Extracted entries

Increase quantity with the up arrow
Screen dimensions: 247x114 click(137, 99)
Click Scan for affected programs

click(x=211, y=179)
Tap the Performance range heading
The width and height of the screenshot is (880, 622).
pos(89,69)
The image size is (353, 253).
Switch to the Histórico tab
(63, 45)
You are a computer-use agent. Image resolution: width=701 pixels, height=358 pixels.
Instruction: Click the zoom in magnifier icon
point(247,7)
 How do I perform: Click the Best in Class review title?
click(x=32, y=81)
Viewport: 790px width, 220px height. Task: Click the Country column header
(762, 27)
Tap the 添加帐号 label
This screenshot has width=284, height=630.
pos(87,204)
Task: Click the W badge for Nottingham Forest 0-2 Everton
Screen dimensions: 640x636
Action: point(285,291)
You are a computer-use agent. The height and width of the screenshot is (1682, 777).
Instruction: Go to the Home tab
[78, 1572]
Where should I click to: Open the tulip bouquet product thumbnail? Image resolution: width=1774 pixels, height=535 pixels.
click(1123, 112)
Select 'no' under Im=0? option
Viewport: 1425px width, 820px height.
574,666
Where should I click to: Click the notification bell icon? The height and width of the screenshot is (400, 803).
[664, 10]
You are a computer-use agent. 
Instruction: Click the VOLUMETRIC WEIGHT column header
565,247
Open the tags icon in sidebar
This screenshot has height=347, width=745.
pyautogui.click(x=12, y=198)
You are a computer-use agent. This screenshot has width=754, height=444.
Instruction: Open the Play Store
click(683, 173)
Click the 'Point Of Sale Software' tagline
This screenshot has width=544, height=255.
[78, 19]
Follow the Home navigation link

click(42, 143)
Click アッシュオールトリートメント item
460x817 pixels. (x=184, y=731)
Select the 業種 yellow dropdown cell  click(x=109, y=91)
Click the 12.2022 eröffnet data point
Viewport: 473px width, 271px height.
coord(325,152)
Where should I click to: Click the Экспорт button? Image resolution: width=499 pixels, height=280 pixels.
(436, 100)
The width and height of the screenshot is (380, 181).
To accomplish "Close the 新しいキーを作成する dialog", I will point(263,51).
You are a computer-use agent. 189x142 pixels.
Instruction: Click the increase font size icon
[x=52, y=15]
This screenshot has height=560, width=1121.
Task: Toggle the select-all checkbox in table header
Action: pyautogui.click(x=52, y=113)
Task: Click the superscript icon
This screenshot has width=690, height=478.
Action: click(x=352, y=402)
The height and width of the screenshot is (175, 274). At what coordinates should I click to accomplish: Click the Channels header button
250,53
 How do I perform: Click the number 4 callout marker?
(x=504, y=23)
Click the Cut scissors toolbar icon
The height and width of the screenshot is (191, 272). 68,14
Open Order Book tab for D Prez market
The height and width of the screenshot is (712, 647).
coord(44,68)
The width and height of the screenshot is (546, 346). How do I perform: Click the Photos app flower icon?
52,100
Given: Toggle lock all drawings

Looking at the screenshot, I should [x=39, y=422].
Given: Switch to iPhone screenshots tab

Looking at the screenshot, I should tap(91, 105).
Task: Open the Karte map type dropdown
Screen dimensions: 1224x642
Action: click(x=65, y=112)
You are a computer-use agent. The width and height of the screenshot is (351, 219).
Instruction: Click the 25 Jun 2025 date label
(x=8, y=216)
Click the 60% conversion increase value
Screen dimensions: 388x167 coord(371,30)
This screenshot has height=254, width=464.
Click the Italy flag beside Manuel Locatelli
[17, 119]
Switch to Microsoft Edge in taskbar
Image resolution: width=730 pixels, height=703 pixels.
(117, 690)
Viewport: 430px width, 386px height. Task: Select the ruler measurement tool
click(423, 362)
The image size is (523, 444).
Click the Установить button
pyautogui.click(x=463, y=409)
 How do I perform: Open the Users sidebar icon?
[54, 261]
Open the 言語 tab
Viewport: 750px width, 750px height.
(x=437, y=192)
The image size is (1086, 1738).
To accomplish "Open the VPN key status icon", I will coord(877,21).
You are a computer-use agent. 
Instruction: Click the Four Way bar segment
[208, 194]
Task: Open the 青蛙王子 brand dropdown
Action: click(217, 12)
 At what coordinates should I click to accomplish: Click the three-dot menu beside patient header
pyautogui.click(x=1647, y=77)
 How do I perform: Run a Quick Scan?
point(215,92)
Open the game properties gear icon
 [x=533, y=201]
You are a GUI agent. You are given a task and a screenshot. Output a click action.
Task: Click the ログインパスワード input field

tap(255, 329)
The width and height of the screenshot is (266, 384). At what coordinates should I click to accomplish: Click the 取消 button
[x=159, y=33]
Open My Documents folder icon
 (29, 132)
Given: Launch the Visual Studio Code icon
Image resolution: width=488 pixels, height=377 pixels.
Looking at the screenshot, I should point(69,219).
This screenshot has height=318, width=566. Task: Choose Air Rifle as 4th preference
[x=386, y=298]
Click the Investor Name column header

Exercise prompt
Write out the data exactly as it stands.

Answer for the task
Increase quantity with the up arrow
Screen dimensions: 247x114 click(137, 99)
Click Scan for affected programs

click(x=211, y=179)
Tap the Performance range heading
The width and height of the screenshot is (880, 622).
pos(89,69)
The image size is (353, 253).
Switch to the Histórico tab
(63, 45)
You are a computer-use agent. Image resolution: width=701 pixels, height=358 pixels.
Instruction: Click the zoom in magnifier icon
point(247,7)
 How do I perform: Click the Best in Class review title?
click(x=32, y=81)
Viewport: 790px width, 220px height. Task: Click the Country column header
(762, 27)
Tap the 添加帐号 label
This screenshot has width=284, height=630.
pos(87,204)
Task: Click the W badge for Nottingham Forest 0-2 Everton
Screen dimensions: 640x636
Action: point(285,291)
You are a computer-use agent. The height and width of the screenshot is (1682, 777).
Instruction: Go to the Home tab
[78, 1572]
Where should I click to: Open the tulip bouquet product thumbnail? Image resolution: width=1774 pixels, height=535 pixels.
click(1123, 112)
Select 'no' under Im=0? option
Viewport: 1425px width, 820px height.
574,666
Where should I click to: Click the notification bell icon? The height and width of the screenshot is (400, 803).
[664, 10]
You are a computer-use agent. 
Instruction: Click the VOLUMETRIC WEIGHT column header
565,247
Open the tags icon in sidebar
This screenshot has height=347, width=745.
pyautogui.click(x=12, y=198)
You are a computer-use agent. This screenshot has width=754, height=444.
Instruction: Open the Play Store
click(683, 173)
Click the 'Point Of Sale Software' tagline
This screenshot has width=544, height=255.
[78, 19]
Follow the Home navigation link

click(42, 143)
Click アッシュオールトリートメント item
460x817 pixels. (x=184, y=731)
Select the 業種 yellow dropdown cell  click(x=109, y=91)
Click the 12.2022 eröffnet data point
Viewport: 473px width, 271px height.
coord(325,152)
Where should I click to: Click the Экспорт button? Image resolution: width=499 pixels, height=280 pixels.
(436, 100)
The width and height of the screenshot is (380, 181).
To accomplish "Close the 新しいキーを作成する dialog", I will point(263,51).
You are a computer-use agent. 189x142 pixels.
Instruction: Click the increase font size icon
[x=52, y=15]
This screenshot has height=560, width=1121.
Task: Toggle the select-all checkbox in table header
Action: pyautogui.click(x=52, y=113)
Task: Click the superscript icon
This screenshot has width=690, height=478.
Action: click(x=352, y=402)
The height and width of the screenshot is (175, 274). At what coordinates should I click to accomplish: Click the Channels header button
250,53
 How do I perform: Click the number 4 callout marker?
(x=504, y=23)
Click the Cut scissors toolbar icon
The height and width of the screenshot is (191, 272). 68,14
Open Order Book tab for D Prez market
The height and width of the screenshot is (712, 647).
coord(44,68)
The width and height of the screenshot is (546, 346). How do I perform: Click the Photos app flower icon?
52,100
Given: Toggle lock all drawings

Looking at the screenshot, I should [x=39, y=422].
Given: Switch to iPhone screenshots tab

Looking at the screenshot, I should tap(91, 105).
Task: Open the Karte map type dropdown
Screen dimensions: 1224x642
Action: click(x=65, y=112)
You are a computer-use agent. The width and height of the screenshot is (351, 219).
Instruction: Click the 25 Jun 2025 date label
(x=8, y=216)
Click the 60% conversion increase value
Screen dimensions: 388x167 coord(371,30)
This screenshot has height=254, width=464.
Click the Italy flag beside Manuel Locatelli
[17, 119]
Switch to Microsoft Edge in taskbar
Image resolution: width=730 pixels, height=703 pixels.
(117, 690)
Viewport: 430px width, 386px height. Task: Select the ruler measurement tool
click(423, 362)
The image size is (523, 444).
Click the Установить button
pyautogui.click(x=463, y=409)
 How do I perform: Open the Users sidebar icon?
[54, 261]
Open the 言語 tab
Viewport: 750px width, 750px height.
(x=437, y=192)
The image size is (1086, 1738).
To accomplish "Open the VPN key status icon", I will coord(877,21).
You are a computer-use agent. 
Instruction: Click the Four Way bar segment
[208, 194]
Task: Open the 青蛙王子 brand dropdown
Action: click(217, 12)
 At what coordinates should I click to accomplish: Click the three-dot menu beside patient header
pyautogui.click(x=1647, y=77)
 How do I perform: Run a Quick Scan?
point(215,92)
Open the game properties gear icon
 [x=533, y=201]
You are a GUI agent. You are given a task and a screenshot. Output a click action.
Task: Click the ログインパスワード input field

tap(255, 329)
The width and height of the screenshot is (266, 384). At what coordinates should I click to accomplish: Click the 取消 button
[x=159, y=33]
Open My Documents folder icon
 (29, 132)
Given: Launch the Visual Studio Code icon
Image resolution: width=488 pixels, height=377 pixels.
Looking at the screenshot, I should point(69,219).
This screenshot has height=318, width=566. Task: Choose Air Rifle as 4th preference
[x=386, y=298]
Click the Investor Name column header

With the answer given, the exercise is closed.